I’ve never read any of Andrea Dworkin’s books. I suppose I only really know her name because of a general memory of seeing it alongside other feminist speakers and writers from the 70s and 80s each advancing their own critique of patriarchal social structures.

They were all abused for their efforts, but Dworkin, whose focus was the centrality of male violence – particularly sexual violence – towards women as the ‘beating heart’ of the patriarchy seemed to be the focus of particularly virulent attacks: she was an extremist, a man hater and, god help us, because she was – in the critics eyes at least – ugly.

Her strand of feminism was also pushed to one side for a long time as being out of touch with generations of women who were encouraged to enjoy sex as a man might – as equals, free participants, unthreatened and unencumbered.

I’ve thought about this today because of a review by Amisa Srinivasan in the LRB of a new documentary about Dworkin’s life and thought called, My name is Andrea.

Srinivasan suggests that the film is part of a new wave of interest in Dworkin triggered by ‘the rise of Trump and MeToo, and in the context of a broader disenchantment with the ‘sex positive’ feminism that was in the ascendancy by the end of the 1980s.’

Reading even a little of what Dworkin said, I can only think it’s not a moment too soon.

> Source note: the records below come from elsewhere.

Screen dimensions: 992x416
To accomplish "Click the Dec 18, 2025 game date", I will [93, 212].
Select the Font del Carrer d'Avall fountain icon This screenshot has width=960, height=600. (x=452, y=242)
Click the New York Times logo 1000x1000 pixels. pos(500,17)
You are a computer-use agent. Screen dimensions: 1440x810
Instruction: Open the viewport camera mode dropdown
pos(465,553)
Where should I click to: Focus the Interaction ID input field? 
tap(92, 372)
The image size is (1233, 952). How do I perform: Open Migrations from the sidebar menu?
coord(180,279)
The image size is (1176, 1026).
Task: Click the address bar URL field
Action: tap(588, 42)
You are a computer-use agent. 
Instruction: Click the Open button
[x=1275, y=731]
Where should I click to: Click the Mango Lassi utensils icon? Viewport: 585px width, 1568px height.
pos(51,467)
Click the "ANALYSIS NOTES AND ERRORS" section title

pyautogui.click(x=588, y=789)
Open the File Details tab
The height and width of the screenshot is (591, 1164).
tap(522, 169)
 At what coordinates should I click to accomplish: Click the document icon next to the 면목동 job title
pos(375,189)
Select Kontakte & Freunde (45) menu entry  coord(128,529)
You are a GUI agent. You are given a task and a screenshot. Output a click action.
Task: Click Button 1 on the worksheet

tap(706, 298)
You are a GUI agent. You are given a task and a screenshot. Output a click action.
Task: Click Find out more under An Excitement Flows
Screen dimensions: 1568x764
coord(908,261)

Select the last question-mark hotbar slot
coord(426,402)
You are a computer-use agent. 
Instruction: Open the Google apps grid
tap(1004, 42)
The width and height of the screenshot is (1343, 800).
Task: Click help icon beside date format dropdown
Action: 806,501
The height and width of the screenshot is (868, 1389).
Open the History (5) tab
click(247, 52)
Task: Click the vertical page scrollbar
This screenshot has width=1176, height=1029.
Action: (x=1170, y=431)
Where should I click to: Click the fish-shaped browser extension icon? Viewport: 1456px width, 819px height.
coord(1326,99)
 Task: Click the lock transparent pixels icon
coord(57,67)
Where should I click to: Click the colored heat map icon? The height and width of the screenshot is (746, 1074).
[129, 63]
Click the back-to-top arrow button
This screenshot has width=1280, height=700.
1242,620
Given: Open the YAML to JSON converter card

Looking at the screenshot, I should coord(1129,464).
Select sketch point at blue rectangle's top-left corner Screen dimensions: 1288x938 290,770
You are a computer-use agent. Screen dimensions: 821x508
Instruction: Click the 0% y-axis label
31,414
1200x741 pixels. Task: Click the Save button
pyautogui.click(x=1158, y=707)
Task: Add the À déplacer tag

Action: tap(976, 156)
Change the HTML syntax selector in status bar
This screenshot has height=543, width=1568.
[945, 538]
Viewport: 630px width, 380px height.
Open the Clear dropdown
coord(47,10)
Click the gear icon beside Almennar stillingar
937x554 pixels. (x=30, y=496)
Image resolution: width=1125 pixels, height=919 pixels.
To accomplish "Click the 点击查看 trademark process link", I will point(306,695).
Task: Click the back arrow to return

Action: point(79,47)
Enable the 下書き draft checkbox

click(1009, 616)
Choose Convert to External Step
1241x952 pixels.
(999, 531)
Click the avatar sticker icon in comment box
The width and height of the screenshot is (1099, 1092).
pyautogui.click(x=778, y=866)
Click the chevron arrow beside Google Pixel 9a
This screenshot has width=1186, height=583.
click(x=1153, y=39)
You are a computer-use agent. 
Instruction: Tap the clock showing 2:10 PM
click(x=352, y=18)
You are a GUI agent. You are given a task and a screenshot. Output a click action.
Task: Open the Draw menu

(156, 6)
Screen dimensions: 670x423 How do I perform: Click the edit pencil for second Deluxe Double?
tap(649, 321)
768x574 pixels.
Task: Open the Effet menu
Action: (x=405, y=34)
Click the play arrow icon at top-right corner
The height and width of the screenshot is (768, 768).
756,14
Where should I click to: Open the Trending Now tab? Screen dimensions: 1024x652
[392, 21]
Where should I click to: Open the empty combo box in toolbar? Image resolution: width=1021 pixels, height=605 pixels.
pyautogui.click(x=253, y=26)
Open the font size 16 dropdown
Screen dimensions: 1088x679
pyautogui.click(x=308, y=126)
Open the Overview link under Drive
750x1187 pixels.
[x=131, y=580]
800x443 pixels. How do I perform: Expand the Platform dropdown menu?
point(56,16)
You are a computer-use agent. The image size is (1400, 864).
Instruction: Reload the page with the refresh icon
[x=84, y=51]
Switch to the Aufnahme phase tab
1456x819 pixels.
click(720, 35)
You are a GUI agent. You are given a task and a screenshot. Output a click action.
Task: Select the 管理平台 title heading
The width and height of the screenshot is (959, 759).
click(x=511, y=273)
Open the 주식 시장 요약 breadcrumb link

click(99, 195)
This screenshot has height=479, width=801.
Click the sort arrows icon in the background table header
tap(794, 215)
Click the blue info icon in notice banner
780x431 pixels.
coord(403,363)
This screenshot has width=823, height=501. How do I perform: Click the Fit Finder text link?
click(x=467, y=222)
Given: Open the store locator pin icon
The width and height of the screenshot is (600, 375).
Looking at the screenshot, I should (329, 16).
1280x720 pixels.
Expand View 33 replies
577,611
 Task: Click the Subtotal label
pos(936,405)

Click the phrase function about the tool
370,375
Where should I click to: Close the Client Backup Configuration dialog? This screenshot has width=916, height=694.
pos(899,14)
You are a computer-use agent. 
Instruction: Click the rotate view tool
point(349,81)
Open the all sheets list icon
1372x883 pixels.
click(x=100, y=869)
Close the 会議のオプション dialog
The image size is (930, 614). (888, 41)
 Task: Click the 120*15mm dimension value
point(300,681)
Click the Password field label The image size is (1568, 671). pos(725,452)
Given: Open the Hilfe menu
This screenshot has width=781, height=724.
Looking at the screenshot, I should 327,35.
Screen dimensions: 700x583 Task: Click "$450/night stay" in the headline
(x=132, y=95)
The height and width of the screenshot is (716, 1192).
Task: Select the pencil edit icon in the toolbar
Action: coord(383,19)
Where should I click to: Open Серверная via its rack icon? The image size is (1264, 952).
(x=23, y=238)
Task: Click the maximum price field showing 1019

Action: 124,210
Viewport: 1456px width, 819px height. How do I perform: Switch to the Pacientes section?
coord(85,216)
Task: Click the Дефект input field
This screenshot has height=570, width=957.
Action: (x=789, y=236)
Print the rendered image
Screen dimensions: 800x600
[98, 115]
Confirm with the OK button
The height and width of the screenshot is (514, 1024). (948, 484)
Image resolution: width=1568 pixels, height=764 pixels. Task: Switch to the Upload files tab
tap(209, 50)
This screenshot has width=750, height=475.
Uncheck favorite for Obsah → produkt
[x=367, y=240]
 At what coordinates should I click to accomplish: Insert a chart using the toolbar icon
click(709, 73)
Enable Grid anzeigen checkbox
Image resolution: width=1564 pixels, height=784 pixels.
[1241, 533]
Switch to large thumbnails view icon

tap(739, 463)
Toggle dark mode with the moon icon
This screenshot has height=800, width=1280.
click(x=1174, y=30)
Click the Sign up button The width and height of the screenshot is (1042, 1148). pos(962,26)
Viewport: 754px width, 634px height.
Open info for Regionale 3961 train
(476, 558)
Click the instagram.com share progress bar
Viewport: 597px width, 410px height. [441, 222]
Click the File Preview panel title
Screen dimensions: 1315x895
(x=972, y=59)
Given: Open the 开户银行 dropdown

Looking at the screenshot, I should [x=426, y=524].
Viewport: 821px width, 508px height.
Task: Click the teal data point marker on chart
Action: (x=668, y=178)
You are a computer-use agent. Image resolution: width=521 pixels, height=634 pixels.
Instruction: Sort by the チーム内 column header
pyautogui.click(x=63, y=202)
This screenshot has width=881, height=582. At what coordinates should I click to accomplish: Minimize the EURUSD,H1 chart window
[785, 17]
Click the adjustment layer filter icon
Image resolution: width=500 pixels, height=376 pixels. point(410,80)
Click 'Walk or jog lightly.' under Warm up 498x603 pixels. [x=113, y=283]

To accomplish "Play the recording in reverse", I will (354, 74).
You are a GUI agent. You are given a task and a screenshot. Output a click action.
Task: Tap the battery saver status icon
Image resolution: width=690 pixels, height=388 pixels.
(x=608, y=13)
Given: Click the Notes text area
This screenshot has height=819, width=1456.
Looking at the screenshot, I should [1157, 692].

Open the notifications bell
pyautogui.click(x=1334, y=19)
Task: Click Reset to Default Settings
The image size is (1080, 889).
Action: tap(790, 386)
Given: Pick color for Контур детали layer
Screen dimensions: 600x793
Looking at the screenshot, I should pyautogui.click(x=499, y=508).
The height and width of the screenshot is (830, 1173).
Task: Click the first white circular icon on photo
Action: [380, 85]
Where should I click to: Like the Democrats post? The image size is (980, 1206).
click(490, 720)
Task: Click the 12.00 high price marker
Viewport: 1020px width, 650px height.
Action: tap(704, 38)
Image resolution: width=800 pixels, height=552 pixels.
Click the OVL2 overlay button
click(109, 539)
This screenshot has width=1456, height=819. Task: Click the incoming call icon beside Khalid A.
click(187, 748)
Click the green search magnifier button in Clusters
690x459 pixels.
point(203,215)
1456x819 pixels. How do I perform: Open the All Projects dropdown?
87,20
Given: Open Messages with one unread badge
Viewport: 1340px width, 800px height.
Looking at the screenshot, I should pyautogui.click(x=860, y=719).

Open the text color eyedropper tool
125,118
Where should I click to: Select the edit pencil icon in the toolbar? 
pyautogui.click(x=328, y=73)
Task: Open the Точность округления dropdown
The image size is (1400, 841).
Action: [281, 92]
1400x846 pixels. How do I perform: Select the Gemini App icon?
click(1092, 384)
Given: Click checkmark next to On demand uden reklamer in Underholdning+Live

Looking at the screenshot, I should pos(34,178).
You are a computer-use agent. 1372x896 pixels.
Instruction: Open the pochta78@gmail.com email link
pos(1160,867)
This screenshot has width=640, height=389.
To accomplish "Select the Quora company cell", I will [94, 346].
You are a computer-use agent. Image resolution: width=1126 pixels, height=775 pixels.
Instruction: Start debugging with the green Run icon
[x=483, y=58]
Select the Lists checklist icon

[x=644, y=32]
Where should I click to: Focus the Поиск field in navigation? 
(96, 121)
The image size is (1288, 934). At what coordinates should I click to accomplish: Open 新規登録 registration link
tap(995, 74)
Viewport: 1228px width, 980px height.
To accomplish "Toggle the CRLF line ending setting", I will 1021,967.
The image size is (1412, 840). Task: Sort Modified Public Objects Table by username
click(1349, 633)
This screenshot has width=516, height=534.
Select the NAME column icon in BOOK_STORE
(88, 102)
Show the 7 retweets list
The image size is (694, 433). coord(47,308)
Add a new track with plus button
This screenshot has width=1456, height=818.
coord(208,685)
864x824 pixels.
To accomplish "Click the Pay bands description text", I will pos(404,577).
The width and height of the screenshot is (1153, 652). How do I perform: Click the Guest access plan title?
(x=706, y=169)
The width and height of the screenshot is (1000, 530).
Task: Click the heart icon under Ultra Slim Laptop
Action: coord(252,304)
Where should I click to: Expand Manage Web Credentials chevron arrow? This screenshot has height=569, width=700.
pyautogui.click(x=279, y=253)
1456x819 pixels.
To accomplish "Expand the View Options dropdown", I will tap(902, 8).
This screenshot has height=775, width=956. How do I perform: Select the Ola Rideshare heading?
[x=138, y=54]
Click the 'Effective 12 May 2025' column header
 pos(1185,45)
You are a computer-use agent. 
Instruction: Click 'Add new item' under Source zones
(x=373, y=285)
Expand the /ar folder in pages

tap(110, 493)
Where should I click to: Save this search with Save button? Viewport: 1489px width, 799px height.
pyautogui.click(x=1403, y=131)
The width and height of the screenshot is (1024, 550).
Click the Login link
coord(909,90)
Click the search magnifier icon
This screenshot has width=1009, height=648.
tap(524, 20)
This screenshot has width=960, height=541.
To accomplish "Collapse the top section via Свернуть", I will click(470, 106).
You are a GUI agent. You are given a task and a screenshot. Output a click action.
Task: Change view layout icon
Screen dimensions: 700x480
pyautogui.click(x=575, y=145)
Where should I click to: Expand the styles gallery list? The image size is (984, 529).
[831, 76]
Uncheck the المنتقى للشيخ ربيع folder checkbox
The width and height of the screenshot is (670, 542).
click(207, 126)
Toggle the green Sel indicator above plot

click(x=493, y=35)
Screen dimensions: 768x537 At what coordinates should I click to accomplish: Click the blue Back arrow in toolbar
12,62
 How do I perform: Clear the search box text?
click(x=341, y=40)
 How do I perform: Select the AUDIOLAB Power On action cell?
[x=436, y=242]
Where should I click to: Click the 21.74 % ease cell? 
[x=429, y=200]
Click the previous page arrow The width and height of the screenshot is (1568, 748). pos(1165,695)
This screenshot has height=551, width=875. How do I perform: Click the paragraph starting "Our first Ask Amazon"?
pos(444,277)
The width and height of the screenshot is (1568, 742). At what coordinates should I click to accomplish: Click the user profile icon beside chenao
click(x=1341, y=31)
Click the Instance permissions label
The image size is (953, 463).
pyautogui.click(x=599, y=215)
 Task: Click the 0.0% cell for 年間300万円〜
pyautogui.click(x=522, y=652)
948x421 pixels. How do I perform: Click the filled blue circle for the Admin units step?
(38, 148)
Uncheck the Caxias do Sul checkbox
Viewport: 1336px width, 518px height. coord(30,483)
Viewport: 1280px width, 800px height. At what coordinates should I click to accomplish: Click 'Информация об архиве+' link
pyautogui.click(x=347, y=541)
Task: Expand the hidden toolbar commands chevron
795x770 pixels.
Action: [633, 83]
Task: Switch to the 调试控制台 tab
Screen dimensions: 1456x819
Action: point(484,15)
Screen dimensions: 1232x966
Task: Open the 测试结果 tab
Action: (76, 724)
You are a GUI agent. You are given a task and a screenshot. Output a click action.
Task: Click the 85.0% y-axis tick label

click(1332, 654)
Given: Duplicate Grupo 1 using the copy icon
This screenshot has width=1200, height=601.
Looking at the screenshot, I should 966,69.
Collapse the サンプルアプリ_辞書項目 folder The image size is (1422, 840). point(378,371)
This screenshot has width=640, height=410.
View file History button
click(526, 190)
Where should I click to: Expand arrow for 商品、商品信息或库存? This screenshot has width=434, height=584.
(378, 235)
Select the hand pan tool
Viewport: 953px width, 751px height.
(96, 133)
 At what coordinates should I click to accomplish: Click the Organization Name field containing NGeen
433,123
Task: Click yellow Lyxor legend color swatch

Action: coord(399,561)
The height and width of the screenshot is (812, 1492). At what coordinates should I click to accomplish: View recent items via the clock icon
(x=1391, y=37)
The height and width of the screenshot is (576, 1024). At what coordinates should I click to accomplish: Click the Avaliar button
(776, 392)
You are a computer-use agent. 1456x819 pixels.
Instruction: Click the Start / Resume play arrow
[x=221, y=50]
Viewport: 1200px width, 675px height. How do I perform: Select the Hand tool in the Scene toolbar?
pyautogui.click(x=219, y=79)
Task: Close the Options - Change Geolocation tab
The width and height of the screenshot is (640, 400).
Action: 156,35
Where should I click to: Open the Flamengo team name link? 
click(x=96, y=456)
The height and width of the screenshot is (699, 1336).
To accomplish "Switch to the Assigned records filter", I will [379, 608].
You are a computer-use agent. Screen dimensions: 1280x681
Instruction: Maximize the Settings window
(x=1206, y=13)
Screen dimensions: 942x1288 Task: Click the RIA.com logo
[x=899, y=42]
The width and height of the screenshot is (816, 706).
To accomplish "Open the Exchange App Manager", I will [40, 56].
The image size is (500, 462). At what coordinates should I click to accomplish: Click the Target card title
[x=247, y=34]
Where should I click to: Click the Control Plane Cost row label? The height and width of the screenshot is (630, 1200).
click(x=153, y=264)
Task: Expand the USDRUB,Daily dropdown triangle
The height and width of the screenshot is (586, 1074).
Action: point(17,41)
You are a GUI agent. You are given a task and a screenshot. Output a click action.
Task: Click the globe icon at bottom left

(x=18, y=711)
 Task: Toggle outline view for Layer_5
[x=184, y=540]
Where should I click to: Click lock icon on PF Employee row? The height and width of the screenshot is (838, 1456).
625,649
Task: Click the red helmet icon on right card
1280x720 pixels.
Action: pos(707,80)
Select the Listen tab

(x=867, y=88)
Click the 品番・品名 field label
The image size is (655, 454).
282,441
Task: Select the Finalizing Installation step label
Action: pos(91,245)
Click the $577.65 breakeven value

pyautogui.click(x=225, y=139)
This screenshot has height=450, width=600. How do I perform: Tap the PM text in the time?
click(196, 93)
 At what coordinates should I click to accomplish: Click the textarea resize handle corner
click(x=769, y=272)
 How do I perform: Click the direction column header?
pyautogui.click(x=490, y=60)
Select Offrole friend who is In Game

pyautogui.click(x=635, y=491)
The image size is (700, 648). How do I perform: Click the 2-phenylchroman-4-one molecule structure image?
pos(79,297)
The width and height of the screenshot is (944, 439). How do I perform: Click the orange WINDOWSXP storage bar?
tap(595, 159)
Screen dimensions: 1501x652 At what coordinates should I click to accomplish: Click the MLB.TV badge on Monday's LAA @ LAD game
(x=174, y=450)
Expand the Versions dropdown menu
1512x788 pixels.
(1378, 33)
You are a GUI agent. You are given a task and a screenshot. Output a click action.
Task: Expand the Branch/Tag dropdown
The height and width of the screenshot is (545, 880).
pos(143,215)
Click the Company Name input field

Our world today is one where misogyny thrives and multiplies as almost never before and where every medium conspires to amplify and give credence to the voices of misogynists.

Dworkin’s prophetic voice deserves to be heard again. Here she is – as described by Srinivasan – talking to the privileged men of the Cambridge Union in 1992:

Early on, in one of the film’s most remarkable moments, we see Dworkin in 1992, debating at the Cambridge Union on the topic of ‘political correctness’. She opens by paraphrasing James Baldwin on the way European immigrants, however ‘despised’ they had been in the old country, were endowed, on arrival in the US, with whiteness: ‘They immediately had a leg up because the bottom was fixed and the bottom was Black.’ The only equality the American founding fathers cared about, Dworkin tells the assembled students – mostly male and many of them in dinner jackets – was ‘an equality among rich white men’. This left out most people: white women, men and women of colour, and ‘the survivors of that slaughter of the Indigenous peoples’. It constituted an assault on their ‘freedom, legal and social rights, self-determination, self-sovereignty’. And, what’s more:

Leaving out most people also meant that the society did not use or acknowledge or respect the creativity of most people, the intelligence of most people, the life experience of most people, the inventiveness, the originality, the perspective, the purpose, the insight of most people.

‘Do you hear the silence?’ Dworkin bellows to the students, as if truly longing for a reply. ‘Do you understand the loss that I am talking about? Can you feel what is missing, what is not there?’